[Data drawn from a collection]
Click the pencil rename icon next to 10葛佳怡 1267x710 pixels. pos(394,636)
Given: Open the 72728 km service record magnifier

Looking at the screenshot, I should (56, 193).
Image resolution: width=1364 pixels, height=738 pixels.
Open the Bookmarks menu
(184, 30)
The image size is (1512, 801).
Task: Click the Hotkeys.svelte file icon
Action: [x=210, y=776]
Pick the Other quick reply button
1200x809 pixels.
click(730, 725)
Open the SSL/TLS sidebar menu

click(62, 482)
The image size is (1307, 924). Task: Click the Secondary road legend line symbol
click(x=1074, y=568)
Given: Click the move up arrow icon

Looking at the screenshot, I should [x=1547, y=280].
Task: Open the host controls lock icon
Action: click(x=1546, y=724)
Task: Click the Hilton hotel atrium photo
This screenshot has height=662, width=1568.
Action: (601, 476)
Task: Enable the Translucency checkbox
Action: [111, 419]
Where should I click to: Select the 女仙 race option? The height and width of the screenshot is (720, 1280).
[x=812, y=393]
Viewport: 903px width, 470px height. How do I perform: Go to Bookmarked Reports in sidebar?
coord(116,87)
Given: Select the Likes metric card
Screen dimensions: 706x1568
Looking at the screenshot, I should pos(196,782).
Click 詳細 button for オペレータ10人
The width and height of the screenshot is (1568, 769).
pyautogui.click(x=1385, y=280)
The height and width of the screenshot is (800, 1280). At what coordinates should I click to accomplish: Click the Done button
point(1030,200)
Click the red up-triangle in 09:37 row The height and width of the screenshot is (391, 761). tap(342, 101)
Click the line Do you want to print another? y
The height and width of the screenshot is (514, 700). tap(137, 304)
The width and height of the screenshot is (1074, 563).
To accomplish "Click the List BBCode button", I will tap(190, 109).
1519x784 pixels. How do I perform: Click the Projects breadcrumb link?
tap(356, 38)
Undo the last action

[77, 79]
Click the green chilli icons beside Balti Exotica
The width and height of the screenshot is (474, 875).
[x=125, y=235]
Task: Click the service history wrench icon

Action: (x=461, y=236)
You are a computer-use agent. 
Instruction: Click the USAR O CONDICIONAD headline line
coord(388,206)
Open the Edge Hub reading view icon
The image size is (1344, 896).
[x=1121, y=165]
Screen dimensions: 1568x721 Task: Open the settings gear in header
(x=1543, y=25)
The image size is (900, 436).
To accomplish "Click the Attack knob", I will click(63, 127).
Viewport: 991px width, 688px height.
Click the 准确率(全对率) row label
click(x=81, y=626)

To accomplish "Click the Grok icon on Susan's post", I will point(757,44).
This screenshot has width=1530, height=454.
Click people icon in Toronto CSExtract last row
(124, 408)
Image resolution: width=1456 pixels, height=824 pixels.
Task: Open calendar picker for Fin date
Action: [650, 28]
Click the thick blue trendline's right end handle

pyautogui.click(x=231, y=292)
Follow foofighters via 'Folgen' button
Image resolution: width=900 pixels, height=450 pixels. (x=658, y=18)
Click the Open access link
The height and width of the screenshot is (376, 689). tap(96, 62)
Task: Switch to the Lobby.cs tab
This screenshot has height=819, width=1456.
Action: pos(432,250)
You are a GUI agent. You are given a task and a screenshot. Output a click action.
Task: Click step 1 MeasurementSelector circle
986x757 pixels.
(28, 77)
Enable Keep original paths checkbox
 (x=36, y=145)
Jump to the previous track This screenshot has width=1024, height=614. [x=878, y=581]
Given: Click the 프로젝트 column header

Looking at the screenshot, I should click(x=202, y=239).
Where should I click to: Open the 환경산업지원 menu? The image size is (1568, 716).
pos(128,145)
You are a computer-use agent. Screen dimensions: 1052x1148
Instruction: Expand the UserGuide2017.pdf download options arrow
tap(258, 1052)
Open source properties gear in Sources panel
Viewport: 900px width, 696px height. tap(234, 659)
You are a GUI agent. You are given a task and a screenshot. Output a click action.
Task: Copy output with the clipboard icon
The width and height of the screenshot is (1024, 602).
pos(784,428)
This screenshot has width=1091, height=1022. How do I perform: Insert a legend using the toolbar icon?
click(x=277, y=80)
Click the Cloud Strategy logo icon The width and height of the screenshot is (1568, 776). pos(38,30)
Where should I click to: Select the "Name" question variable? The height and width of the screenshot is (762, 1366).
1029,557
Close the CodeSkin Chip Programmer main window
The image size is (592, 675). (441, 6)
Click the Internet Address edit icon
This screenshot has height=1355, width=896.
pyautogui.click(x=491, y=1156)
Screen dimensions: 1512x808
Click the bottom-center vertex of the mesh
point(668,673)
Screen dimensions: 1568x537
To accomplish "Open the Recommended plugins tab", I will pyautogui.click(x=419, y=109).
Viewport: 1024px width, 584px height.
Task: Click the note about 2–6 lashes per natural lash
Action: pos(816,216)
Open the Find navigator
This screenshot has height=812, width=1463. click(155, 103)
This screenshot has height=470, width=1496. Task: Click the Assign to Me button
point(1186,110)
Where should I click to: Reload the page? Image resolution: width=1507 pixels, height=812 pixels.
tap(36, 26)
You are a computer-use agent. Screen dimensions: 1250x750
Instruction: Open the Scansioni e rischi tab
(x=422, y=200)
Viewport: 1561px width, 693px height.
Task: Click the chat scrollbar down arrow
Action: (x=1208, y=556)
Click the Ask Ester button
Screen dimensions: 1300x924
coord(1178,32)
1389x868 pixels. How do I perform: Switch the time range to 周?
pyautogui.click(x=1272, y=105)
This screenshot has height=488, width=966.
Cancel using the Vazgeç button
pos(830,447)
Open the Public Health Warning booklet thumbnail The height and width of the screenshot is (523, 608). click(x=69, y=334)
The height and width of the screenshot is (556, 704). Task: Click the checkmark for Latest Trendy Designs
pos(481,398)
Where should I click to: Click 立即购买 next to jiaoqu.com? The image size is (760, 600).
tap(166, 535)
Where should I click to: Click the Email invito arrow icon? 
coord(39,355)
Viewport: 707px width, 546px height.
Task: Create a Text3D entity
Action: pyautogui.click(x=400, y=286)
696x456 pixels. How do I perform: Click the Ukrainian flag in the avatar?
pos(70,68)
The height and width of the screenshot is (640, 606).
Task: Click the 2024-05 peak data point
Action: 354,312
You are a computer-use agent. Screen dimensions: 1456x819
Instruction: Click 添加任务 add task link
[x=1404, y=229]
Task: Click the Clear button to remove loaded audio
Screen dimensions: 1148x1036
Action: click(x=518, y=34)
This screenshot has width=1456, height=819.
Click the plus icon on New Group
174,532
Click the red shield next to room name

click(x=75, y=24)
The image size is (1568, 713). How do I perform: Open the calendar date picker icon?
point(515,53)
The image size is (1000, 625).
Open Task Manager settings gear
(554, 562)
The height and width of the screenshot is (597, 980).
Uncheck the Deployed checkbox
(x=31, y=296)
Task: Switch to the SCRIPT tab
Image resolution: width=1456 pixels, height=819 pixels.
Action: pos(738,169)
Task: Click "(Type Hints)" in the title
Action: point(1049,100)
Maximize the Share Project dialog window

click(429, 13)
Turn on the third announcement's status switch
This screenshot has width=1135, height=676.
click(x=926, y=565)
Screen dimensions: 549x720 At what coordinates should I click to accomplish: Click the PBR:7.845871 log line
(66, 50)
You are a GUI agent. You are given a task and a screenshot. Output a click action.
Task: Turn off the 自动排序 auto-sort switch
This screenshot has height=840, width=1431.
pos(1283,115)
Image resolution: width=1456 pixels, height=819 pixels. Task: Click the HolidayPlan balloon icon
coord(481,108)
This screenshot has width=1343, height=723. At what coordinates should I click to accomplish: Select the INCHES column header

Required task: Retype every one of the rows above word for word, keeping each line unchanged.

Task answer:
Click the pencil rename icon next to 10葛佳怡 1267x710 pixels. pos(394,636)
Given: Open the 72728 km service record magnifier

Looking at the screenshot, I should (56, 193).
Image resolution: width=1364 pixels, height=738 pixels.
Open the Bookmarks menu
(184, 30)
The image size is (1512, 801).
Task: Click the Hotkeys.svelte file icon
Action: [x=210, y=776]
Pick the Other quick reply button
1200x809 pixels.
click(730, 725)
Open the SSL/TLS sidebar menu

click(62, 482)
The image size is (1307, 924). Task: Click the Secondary road legend line symbol
click(x=1074, y=568)
Given: Click the move up arrow icon

Looking at the screenshot, I should [x=1547, y=280].
Task: Open the host controls lock icon
Action: click(x=1546, y=724)
Task: Click the Hilton hotel atrium photo
This screenshot has height=662, width=1568.
Action: (601, 476)
Task: Enable the Translucency checkbox
Action: [111, 419]
Where should I click to: Select the 女仙 race option? The height and width of the screenshot is (720, 1280).
[x=812, y=393]
Viewport: 903px width, 470px height. How do I perform: Go to Bookmarked Reports in sidebar?
coord(116,87)
Given: Select the Likes metric card
Screen dimensions: 706x1568
Looking at the screenshot, I should pos(196,782).
Click 詳細 button for オペレータ10人
The width and height of the screenshot is (1568, 769).
pyautogui.click(x=1385, y=280)
The height and width of the screenshot is (800, 1280). At what coordinates should I click to accomplish: Click the Done button
point(1030,200)
Click the red up-triangle in 09:37 row The height and width of the screenshot is (391, 761). tap(342, 101)
Click the line Do you want to print another? y
The height and width of the screenshot is (514, 700). tap(137, 304)
The width and height of the screenshot is (1074, 563).
To accomplish "Click the List BBCode button", I will tap(190, 109).
1519x784 pixels. How do I perform: Click the Projects breadcrumb link?
tap(356, 38)
Undo the last action

[77, 79]
Click the green chilli icons beside Balti Exotica
The width and height of the screenshot is (474, 875).
[x=125, y=235]
Task: Click the service history wrench icon

Action: (x=461, y=236)
You are a computer-use agent. 
Instruction: Click the USAR O CONDICIONAD headline line
coord(388,206)
Open the Edge Hub reading view icon
The image size is (1344, 896).
[x=1121, y=165]
Screen dimensions: 1568x721 Task: Open the settings gear in header
(x=1543, y=25)
The image size is (900, 436).
To accomplish "Click the Attack knob", I will click(63, 127).
Viewport: 991px width, 688px height.
Click the 准确率(全对率) row label
click(x=81, y=626)

To accomplish "Click the Grok icon on Susan's post", I will point(757,44).
This screenshot has width=1530, height=454.
Click people icon in Toronto CSExtract last row
(124, 408)
Image resolution: width=1456 pixels, height=824 pixels.
Task: Open calendar picker for Fin date
Action: [650, 28]
Click the thick blue trendline's right end handle

pyautogui.click(x=231, y=292)
Follow foofighters via 'Folgen' button
Image resolution: width=900 pixels, height=450 pixels. (x=658, y=18)
Click the Open access link
The height and width of the screenshot is (376, 689). tap(96, 62)
Task: Switch to the Lobby.cs tab
This screenshot has height=819, width=1456.
Action: pos(432,250)
You are a GUI agent. You are given a task and a screenshot. Output a click action.
Task: Click step 1 MeasurementSelector circle
986x757 pixels.
(28, 77)
Enable Keep original paths checkbox
 (x=36, y=145)
Jump to the previous track This screenshot has width=1024, height=614. [x=878, y=581]
Given: Click the 프로젝트 column header

Looking at the screenshot, I should click(x=202, y=239).
Where should I click to: Open the 환경산업지원 menu? The image size is (1568, 716).
pos(128,145)
You are a computer-use agent. Screen dimensions: 1052x1148
Instruction: Expand the UserGuide2017.pdf download options arrow
tap(258, 1052)
Open source properties gear in Sources panel
Viewport: 900px width, 696px height. tap(234, 659)
You are a GUI agent. You are given a task and a screenshot. Output a click action.
Task: Copy output with the clipboard icon
The width and height of the screenshot is (1024, 602).
pos(784,428)
This screenshot has width=1091, height=1022. How do I perform: Insert a legend using the toolbar icon?
click(x=277, y=80)
Click the Cloud Strategy logo icon The width and height of the screenshot is (1568, 776). pos(38,30)
Where should I click to: Select the "Name" question variable? The height and width of the screenshot is (762, 1366).
1029,557
Close the CodeSkin Chip Programmer main window
The image size is (592, 675). (441, 6)
Click the Internet Address edit icon
This screenshot has height=1355, width=896.
pyautogui.click(x=491, y=1156)
Screen dimensions: 1512x808
Click the bottom-center vertex of the mesh
point(668,673)
Screen dimensions: 1568x537
To accomplish "Open the Recommended plugins tab", I will pyautogui.click(x=419, y=109).
Viewport: 1024px width, 584px height.
Task: Click the note about 2–6 lashes per natural lash
Action: pos(816,216)
Open the Find navigator
This screenshot has height=812, width=1463. click(155, 103)
This screenshot has height=470, width=1496. Task: Click the Assign to Me button
point(1186,110)
Where should I click to: Reload the page? Image resolution: width=1507 pixels, height=812 pixels.
tap(36, 26)
You are a computer-use agent. Screen dimensions: 1250x750
Instruction: Open the Scansioni e rischi tab
(x=422, y=200)
Viewport: 1561px width, 693px height.
Task: Click the chat scrollbar down arrow
Action: (x=1208, y=556)
Click the Ask Ester button
Screen dimensions: 1300x924
coord(1178,32)
1389x868 pixels. How do I perform: Switch the time range to 周?
pyautogui.click(x=1272, y=105)
This screenshot has height=488, width=966.
Cancel using the Vazgeç button
pos(830,447)
Open the Public Health Warning booklet thumbnail The height and width of the screenshot is (523, 608). click(x=69, y=334)
The height and width of the screenshot is (556, 704). Task: Click the checkmark for Latest Trendy Designs
pos(481,398)
Where should I click to: Click 立即购买 next to jiaoqu.com? The image size is (760, 600).
tap(166, 535)
Where should I click to: Click the Email invito arrow icon? 
coord(39,355)
Viewport: 707px width, 546px height.
Task: Create a Text3D entity
Action: pyautogui.click(x=400, y=286)
696x456 pixels. How do I perform: Click the Ukrainian flag in the avatar?
pos(70,68)
The height and width of the screenshot is (640, 606).
Task: Click the 2024-05 peak data point
Action: 354,312
You are a computer-use agent. Screen dimensions: 1456x819
Instruction: Click 添加任务 add task link
[x=1404, y=229]
Task: Click the Clear button to remove loaded audio
Screen dimensions: 1148x1036
Action: click(x=518, y=34)
This screenshot has width=1456, height=819.
Click the plus icon on New Group
174,532
Click the red shield next to room name

click(x=75, y=24)
The image size is (1568, 713). How do I perform: Open the calendar date picker icon?
point(515,53)
The image size is (1000, 625).
Open Task Manager settings gear
(554, 562)
The height and width of the screenshot is (597, 980).
Uncheck the Deployed checkbox
(x=31, y=296)
Task: Switch to the SCRIPT tab
Image resolution: width=1456 pixels, height=819 pixels.
Action: pos(738,169)
Task: Click "(Type Hints)" in the title
Action: point(1049,100)
Maximize the Share Project dialog window

click(429, 13)
Turn on the third announcement's status switch
This screenshot has width=1135, height=676.
click(x=926, y=565)
Screen dimensions: 549x720 At what coordinates should I click to accomplish: Click the PBR:7.845871 log line
(66, 50)
You are a GUI agent. You are given a task and a screenshot. Output a click action.
Task: Turn off the 自动排序 auto-sort switch
This screenshot has height=840, width=1431.
pos(1283,115)
Image resolution: width=1456 pixels, height=819 pixels. Task: Click the HolidayPlan balloon icon
coord(481,108)
This screenshot has width=1343, height=723. At what coordinates should I click to accomplish: Select the INCHES column header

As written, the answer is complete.